- **Instructions to follow**
The stretch from the line with "Tap the third smiley emoji" through the line with "You are a computer-use" in the records below: write it out exactly, and nothing else.

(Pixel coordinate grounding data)
-- Opening Marker --
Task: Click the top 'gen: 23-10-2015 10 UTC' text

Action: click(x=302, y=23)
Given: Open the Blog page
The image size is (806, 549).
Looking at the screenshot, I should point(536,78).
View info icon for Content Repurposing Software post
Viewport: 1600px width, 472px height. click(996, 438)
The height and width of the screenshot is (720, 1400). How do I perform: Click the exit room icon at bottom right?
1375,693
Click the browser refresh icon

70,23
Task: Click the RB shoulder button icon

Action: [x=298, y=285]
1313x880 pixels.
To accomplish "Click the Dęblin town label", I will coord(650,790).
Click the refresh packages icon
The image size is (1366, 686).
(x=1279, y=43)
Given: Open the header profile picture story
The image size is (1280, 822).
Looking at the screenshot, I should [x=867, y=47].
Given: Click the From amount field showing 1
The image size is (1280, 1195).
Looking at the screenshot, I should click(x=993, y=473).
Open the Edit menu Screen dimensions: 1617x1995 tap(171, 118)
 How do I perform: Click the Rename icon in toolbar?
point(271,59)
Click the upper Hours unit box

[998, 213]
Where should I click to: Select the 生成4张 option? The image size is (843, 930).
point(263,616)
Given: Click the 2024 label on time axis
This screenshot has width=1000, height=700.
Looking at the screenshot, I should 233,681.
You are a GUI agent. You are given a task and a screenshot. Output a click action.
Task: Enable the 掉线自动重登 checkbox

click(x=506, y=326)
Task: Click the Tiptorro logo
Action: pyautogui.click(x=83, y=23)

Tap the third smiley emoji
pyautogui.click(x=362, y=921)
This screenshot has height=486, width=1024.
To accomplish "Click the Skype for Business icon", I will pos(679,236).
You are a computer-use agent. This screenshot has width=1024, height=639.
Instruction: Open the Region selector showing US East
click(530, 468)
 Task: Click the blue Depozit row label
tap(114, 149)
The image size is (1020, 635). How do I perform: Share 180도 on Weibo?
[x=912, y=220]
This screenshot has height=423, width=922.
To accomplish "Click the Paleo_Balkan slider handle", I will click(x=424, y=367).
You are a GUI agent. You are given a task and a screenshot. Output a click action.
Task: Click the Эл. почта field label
-- Closing Marker --
- **Output for this exercise**
Tap the third smiley emoji
pyautogui.click(x=362, y=921)
This screenshot has height=486, width=1024.
To accomplish "Click the Skype for Business icon", I will pos(679,236).
You are a computer-use agent. This screenshot has width=1024, height=639.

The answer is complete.